Tuesday, August 30, 2005

Death of a Cyclist

Last week, bicyclist Nathaniel Williams, 23, was killed by a motorist in Tuftonboro. My deepest sympathies go out to his family.

When a cyclist death is reported on the news, we riders listen a moment, usually to hear that it’s a motorcyclist, not a bicyclist, or that it was in a distant town, an unhelmeted child, someone riding against traffic. It’s sad, but it isn’t someone we know.

This time was different. The rider was local. I did not know Nathaniel Williams well, but I know people who knew him better. He was supposedly a good cyclist, a young man, properly equipped and capable.

As I understand it from news reports and one of the emergency personnel responding to the accident, Williams was riding fast, in the dusk, without lights, when a motorist turned left in front of him. As summer days shorten, cyclists can get caught out at dusk.

Road cyclists have to assert themselves to get the right of way the law grants them, but that motorists often seem reluctant to concede. Be bold, but not foolhardy. Refuse to back down. If Afghans and Iraqis can risk death just to go to the polls to claim what should be the routine right to vote, we cyclists can face the much lesser peril of claiming the routine right to use the roads for which we all pay taxes.

At sunset, the rules change, even if the laws don’t. Even with the lights and reflectors required by law, a bicyclist is far less visible to motorists than they are to him. Right of way no longer exists, because the rider no longer exists. Out of sight, out of mind.

It’s easy for a rider to forget how cut off a person is in the sensory deprivation tanks we call automobiles. A driver looks for objects as large or larger than the vehicle the driver is operating. As dusk deepens into night, the driver looks for lights, big, bright lights.

When cyclist and motorist are going the same direction, the rider is the safest, because the motorist is looking ahead, seeking the red tail lights of vehicles in the same lane. A blinking beacon and moving pedal reflectors catch the driver’s eye. But when rider approaches driver from the opposite direction the danger increases sharply, lights or not.

We riders can forget this all too easily. Even in daylight we have to remember that a driver may misjudge our speed and try to shoot a gap that we’re already filling.

Motorcyclists will tell you that even with their much larger headlights and greater speed, drivers overlook them with terrifying, if not tragic, consequences. A light large enough to stand out against a busy background will require a generator or a battery weighing several pounds.

When I commuted year-round in an urban area, it was over short distances, usually less than ten miles each way, on relatively flat ground. My commuting bike had a generator light permanently installed, with a battery backup that provided power when my speed would not turn the generator fast enough to produce bright light. The rig weighed at least an extra pound, and the generator produced resistance equal to a harder gear. It made the bike harder to ride, but the security at night was worth it. But it was only as good as the vigilance of drivers looking at it and my own defensive driving.

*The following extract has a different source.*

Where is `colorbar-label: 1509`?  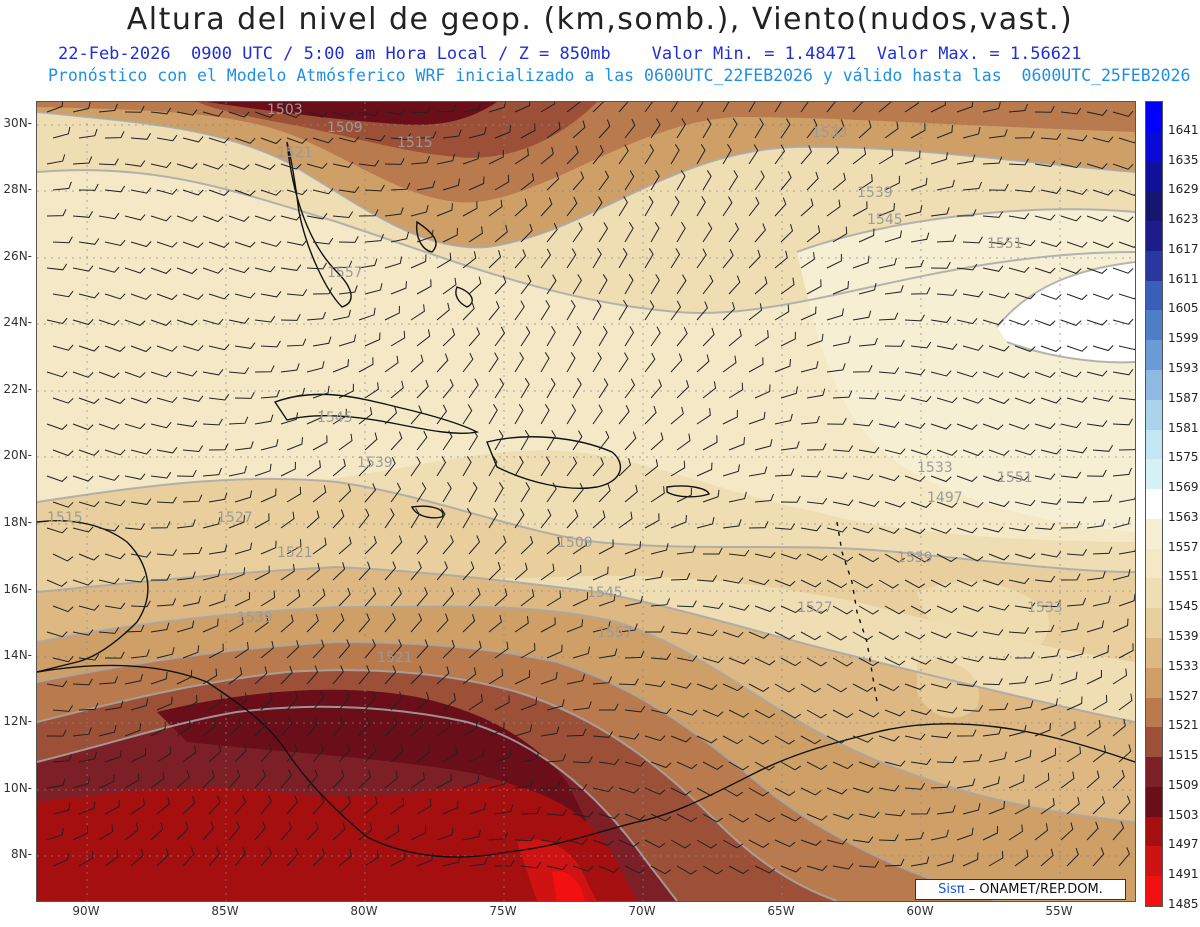
colorbar-label: 1509 is located at coordinates (1184, 784).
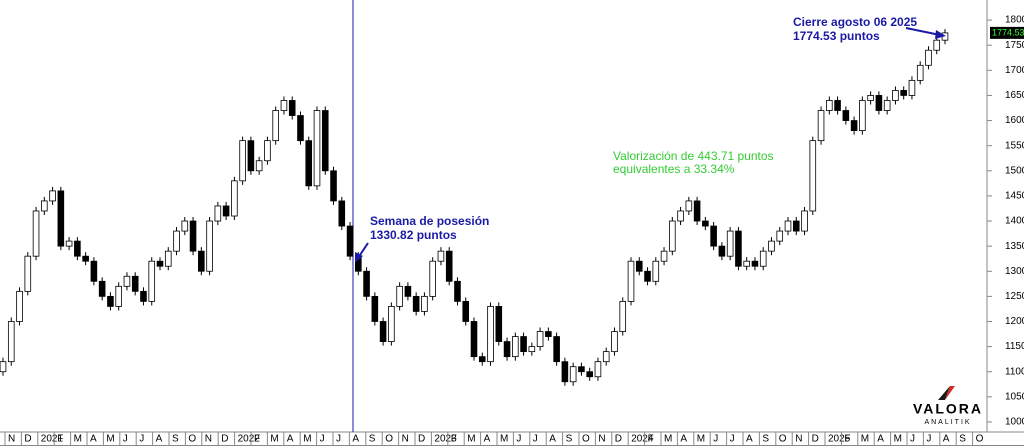 The height and width of the screenshot is (446, 1024). What do you see at coordinates (1014, 346) in the screenshot?
I see `y-tick-label: 1150` at bounding box center [1014, 346].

The scary thing is, we all get careless. It’s so easy to forget that the approaching vehicle in the opposite lane could cut across. Bicyclists want to maintain momentum, so we make the decision to keep pedaling and maintain our speed sooner than perhaps we should.

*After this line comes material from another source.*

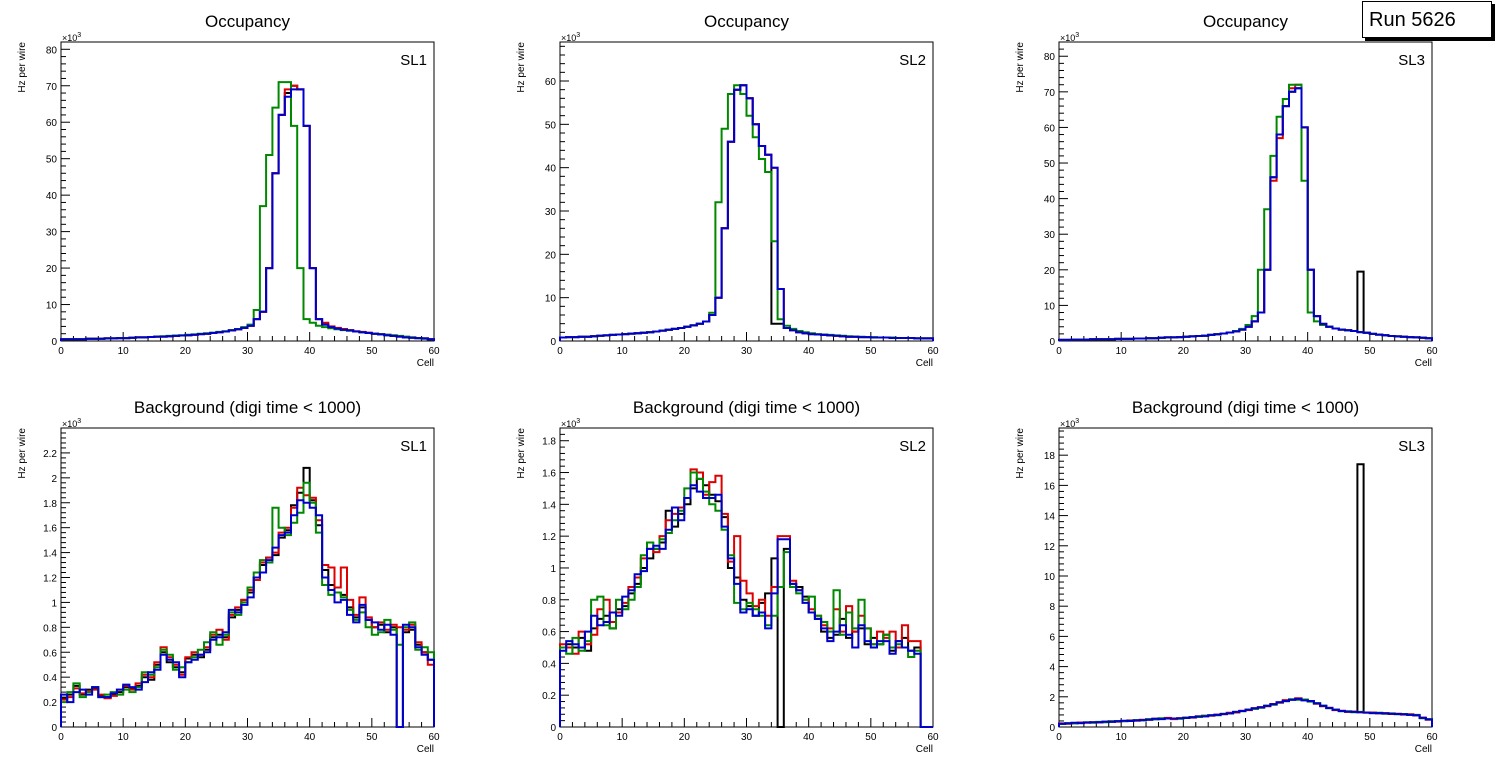 The image size is (1496, 772). I want to click on y-tick-label: 0.4, so click(549, 664).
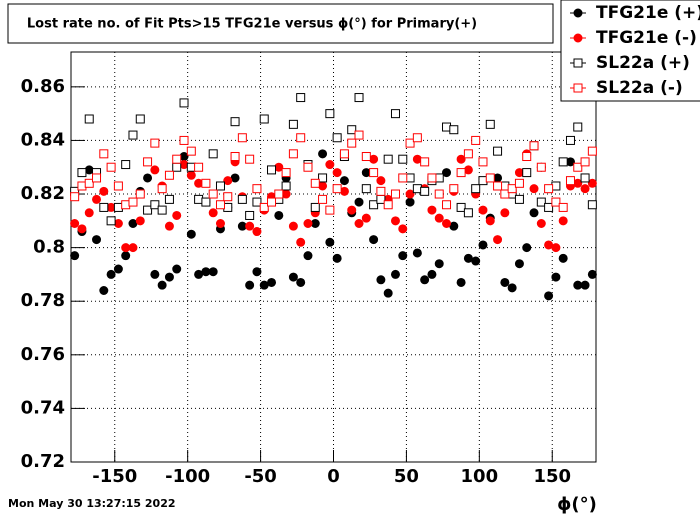 The height and width of the screenshot is (514, 700). Describe the element at coordinates (114, 476) in the screenshot. I see `x-tick-label: -150` at that location.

As a courtesy, cyclists work around the limitations of drivers until such time as driver education finally catches up with all the responsibilities that go with operating a huge chunk of steel at a high rate of speed. We would certainly produce much better drivers if they would not receive their license until they had completed a full year using a bicycle as transportation.

Meanwhile, the death toll from human haste includes everything from salamanders to critters the size of raccoons, to deer, moose and humans. And that doesn’t even include the casualties from wars to seize natural resources from abroad. Our cars leave a trail of blood we have yet to acknowledge.